== Data records
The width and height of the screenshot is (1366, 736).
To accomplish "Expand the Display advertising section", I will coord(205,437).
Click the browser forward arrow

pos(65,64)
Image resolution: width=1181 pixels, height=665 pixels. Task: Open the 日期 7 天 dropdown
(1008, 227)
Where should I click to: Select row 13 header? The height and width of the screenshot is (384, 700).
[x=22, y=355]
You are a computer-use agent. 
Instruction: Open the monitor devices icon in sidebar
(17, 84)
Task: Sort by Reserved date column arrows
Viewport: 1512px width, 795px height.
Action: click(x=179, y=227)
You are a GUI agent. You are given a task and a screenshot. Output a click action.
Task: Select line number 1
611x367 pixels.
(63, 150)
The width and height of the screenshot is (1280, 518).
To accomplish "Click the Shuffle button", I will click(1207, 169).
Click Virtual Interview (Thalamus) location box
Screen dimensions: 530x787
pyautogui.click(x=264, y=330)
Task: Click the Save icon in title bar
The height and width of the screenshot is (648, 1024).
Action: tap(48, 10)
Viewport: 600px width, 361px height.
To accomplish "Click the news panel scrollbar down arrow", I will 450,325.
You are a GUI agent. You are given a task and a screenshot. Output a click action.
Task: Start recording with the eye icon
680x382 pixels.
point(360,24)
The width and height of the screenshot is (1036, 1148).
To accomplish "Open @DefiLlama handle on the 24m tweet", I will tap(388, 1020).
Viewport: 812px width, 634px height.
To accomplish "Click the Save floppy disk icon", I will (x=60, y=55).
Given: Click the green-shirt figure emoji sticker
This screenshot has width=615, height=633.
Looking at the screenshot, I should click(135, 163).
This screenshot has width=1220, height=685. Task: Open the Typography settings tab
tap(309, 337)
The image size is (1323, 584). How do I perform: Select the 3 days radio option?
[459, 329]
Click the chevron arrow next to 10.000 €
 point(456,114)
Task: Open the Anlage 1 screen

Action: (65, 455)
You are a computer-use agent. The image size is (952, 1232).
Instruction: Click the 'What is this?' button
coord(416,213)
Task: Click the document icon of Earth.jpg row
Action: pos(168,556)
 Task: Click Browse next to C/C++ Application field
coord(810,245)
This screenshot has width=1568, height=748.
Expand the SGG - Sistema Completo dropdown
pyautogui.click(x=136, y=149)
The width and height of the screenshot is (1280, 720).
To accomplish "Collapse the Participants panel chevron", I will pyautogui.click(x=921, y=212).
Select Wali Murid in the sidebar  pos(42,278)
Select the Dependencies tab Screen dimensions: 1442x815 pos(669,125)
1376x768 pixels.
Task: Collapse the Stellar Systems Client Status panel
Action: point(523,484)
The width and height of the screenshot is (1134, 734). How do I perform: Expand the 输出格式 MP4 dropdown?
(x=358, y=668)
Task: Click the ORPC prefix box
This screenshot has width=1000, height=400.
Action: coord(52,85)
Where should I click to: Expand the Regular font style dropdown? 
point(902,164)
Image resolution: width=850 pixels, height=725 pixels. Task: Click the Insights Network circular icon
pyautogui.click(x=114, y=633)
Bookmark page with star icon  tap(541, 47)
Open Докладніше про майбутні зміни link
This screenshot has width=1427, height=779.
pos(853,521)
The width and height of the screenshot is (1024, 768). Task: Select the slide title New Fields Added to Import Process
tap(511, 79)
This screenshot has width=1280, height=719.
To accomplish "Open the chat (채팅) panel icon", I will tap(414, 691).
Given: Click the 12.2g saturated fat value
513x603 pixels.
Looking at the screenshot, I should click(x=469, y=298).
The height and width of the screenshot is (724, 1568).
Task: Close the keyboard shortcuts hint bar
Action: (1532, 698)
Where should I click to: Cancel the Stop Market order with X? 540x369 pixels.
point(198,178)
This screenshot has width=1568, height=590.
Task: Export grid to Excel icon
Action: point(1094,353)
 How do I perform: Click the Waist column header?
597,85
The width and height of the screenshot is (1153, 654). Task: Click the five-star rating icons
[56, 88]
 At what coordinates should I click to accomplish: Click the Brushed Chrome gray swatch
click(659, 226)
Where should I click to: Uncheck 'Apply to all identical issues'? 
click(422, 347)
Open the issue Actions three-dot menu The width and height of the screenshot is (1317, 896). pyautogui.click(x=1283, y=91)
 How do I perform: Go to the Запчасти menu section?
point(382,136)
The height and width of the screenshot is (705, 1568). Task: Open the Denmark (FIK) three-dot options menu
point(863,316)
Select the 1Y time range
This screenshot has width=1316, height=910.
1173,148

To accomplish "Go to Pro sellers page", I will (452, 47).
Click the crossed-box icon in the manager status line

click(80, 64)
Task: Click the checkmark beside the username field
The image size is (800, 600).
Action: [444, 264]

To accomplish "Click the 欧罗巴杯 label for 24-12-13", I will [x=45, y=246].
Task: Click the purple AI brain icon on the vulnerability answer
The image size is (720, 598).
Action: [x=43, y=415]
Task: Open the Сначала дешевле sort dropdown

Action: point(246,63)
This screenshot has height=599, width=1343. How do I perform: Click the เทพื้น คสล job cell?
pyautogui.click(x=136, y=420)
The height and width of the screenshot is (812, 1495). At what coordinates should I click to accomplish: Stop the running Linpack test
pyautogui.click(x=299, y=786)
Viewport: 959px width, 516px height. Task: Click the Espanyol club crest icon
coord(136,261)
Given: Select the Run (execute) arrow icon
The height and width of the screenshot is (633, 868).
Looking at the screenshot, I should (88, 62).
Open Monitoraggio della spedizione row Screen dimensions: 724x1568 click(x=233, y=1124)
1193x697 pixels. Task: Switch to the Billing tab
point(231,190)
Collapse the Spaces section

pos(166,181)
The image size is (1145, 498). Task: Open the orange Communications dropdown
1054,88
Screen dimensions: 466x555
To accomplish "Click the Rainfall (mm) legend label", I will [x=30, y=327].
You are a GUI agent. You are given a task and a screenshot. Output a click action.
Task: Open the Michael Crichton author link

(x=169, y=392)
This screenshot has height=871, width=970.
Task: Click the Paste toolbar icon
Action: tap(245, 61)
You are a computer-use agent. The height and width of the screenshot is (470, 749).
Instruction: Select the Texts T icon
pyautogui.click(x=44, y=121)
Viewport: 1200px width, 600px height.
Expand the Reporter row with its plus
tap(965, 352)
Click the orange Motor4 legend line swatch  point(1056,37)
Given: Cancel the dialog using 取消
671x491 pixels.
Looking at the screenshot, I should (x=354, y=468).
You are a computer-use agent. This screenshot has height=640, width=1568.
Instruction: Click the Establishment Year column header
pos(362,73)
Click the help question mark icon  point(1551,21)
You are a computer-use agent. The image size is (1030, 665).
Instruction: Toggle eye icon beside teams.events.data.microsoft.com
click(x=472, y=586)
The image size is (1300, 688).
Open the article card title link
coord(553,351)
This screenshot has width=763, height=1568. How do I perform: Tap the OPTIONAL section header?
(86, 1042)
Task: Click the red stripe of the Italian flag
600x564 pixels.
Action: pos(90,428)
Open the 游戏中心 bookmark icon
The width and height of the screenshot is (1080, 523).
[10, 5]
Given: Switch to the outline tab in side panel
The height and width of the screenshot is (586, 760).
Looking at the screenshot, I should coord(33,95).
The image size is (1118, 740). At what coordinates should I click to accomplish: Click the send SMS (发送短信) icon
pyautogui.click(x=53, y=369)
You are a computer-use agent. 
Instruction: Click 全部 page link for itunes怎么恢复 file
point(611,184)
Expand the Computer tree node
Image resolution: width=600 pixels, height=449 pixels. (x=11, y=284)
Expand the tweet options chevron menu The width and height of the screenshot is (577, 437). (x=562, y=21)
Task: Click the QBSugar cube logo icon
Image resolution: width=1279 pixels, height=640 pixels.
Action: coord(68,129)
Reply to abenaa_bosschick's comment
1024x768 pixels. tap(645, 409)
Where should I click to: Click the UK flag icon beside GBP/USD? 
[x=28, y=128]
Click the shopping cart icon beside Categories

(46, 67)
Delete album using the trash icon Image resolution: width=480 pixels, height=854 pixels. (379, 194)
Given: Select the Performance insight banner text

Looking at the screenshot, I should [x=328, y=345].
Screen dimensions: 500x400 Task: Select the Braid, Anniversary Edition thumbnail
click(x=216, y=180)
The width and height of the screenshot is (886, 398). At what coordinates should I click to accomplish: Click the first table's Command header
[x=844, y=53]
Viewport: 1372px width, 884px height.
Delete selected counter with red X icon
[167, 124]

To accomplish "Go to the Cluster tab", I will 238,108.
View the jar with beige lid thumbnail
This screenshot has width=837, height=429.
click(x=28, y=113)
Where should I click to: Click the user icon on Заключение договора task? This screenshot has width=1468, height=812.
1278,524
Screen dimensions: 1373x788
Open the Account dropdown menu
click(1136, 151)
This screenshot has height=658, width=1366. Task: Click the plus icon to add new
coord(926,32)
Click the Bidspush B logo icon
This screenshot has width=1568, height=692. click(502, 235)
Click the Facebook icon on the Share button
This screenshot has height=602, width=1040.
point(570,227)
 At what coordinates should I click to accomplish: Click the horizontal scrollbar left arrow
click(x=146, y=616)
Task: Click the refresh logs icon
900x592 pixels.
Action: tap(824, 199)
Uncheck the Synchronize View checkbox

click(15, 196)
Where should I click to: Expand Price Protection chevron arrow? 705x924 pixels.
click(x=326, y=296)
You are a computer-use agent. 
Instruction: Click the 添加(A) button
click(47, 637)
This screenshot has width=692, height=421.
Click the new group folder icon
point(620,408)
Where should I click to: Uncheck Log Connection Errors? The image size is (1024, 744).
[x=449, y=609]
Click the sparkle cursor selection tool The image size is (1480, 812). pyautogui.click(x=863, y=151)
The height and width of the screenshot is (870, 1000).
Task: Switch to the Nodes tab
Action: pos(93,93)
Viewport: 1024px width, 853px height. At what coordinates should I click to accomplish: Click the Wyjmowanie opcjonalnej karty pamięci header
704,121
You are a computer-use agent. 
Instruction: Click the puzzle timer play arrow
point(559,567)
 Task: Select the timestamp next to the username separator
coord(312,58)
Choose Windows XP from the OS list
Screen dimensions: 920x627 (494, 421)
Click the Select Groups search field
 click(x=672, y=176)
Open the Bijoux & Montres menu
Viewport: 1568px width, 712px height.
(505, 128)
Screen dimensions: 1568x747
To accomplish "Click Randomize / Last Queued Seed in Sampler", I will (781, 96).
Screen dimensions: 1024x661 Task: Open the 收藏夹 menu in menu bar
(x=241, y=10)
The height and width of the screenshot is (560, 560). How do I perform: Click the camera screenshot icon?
====
**Work request:**
Each line of the data that holds "Save" should be copied.

**Answer to this problem:**
Task: Click the Save icon in title bar
To accomplish "Click the Save floppy disk icon", I will (x=60, y=55).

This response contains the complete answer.